In [3]: region1_db_seqs = Artifact.import_data('FeatureData[Sequence]', pd.Series({ 
   ...:     'seq1|seq2': skbio.DNA('GCGAAGCGGCTCAGG', metadata={'id': 'seq1|seq2'}), 
   ...:     'seq3@0001': skbio.DNA('ATCCGCGTTGGAGTT',  metadata={'id': 'seq3@0001'}), 
   ...:     'seq3@0002': skbio.DNA('TTCCGCGTTGGAGTT', metadata={'id': 'seq3@0002'}), 
   ...:     'seq5': skbio.DNA('CGTTTATGTATGCCC', metadata={'id': 'seq5'}), 
   ...:     'seq6': skbio.DNA('CGTTTATGTATGCCT', metadata={'id': 'seq6'}),  
   ...:     }))                                                                                                        

In [4]: region1_db_seqs                                                                                                
Out[4]: <artifact: FeatureData[Sequence] uuid: 5975c241-ebdb-42b9-9e78-aa5c5efa4510>

In [5]: region1_db_seqs.view(pd.Series)                                                                               
Out[5]: 
seq1|seq2    (((G)), ((C)), ((G)), ((A)), ((A)), ((G)), ((C...
seq3@0001    (((A)), ((T)), ((C)), ((C)), ((G)), ((C)), ((G...
seq3@0002    (((T)), ((T)), ((C)), ((C)), ((G)), ((C)), ((G...
seq5         (((C)), ((G)), ((T)), ((T)), ((T)), ((A)), ((T...
seq6         (((C)), ((G)), ((T)), ((T)), ((T)), ((A)), ((T...
dtype: object

1 Like

Hi @SoilRotifer,

Thanks! Its a different error from the one I’m getting. (Sorry, i mis-copied the imports, i’ll fix those above!)

1 Like

Yeah, I forgot to comment on that bit. I am wondering if there is something else odd in your environment?

1 Like

I have sparse, dask, and i moved numba back to 0.48. …I can re-factor to do without sparse, but i need dask.

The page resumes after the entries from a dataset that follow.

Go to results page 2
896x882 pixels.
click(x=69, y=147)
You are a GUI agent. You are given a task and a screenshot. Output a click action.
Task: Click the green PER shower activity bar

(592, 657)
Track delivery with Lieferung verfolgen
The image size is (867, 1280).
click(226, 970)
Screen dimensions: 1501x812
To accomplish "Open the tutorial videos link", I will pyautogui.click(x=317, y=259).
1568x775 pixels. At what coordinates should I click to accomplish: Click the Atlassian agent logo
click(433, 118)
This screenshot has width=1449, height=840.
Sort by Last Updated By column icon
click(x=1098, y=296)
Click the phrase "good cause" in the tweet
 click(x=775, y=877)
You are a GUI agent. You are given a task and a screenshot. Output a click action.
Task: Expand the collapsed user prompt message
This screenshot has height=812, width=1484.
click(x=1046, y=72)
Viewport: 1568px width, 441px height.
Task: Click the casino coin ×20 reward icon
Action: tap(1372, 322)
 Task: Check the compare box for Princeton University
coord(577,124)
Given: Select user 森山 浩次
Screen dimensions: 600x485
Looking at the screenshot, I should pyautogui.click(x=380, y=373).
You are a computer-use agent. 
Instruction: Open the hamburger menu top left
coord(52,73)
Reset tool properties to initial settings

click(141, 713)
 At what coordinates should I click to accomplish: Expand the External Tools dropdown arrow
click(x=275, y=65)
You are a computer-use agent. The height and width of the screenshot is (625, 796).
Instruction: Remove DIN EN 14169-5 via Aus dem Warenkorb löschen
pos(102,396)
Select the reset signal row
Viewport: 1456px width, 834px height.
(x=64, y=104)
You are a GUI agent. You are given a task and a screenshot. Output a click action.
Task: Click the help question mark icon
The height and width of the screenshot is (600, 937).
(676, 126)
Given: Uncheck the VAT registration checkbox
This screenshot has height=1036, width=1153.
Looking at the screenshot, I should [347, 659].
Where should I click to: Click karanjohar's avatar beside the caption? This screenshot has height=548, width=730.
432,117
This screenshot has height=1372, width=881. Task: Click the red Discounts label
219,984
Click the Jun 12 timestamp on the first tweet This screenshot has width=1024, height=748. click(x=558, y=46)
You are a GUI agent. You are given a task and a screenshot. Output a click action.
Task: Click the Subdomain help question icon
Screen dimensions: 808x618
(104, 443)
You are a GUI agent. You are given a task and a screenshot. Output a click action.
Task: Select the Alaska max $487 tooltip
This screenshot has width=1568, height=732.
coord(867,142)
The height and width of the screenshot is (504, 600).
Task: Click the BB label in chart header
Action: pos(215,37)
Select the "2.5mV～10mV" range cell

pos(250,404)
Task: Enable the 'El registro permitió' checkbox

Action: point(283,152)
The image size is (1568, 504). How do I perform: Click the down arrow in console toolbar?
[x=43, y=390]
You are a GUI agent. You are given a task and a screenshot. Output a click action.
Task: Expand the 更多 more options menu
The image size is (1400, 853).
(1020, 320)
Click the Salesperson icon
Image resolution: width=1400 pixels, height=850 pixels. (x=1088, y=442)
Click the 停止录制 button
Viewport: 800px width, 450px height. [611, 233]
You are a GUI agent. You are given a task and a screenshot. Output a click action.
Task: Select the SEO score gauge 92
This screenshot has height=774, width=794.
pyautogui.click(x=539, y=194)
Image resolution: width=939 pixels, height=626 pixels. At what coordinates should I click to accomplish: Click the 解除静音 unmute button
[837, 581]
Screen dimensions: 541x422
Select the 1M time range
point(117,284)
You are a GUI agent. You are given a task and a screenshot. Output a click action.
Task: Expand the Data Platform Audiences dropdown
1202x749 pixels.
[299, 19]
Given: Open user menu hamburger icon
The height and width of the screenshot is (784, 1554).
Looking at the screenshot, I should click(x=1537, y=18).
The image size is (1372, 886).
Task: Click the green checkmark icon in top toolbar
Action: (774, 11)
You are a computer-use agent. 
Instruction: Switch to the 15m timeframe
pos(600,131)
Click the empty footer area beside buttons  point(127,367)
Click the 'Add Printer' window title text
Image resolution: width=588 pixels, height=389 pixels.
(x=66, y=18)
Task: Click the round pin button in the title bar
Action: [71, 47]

So, maybe the refactor is the answer. Again. :roll_eyes: :slightly_smiling_face: :computer:

1 Like

Hey @jwdebelius!

This part of the first traceback jumped out at me:

That bit of the framework checks for duplicated transformers, and according to that it found one... What plugins do you have in this env?

2 Likes

@Oddant1 can you look into this unrelated part of the error message - looks like the "transformer already exists" string interpolation might be broken (I suspect related to last fall's plugin manager project).

3 Likes

It’s a standard QIIME 2 install with the plugin Im developing installed. I’ve added several new transformers for new semantic types Im developing (mostly back and forth between pandas and metadata) and then a transformer to go from aligned sequences to a series.

The code isn’t up on github because I threw the error trying to make sure my travis testing would work before I made the commit because I only have like 3 travis builds left.

Best,
Justine

2 Likes

Cool, yeah, I would double-check the transformers you’ve registered - transformers are global, maybe you accidentally re-registered one from q2-types.

2 Likes

You guys added a way to view aligned sequences as series without me updating! Cool

4 Likes

This topic was automatically closed 31 days after the last reply. New replies are no longer allowed.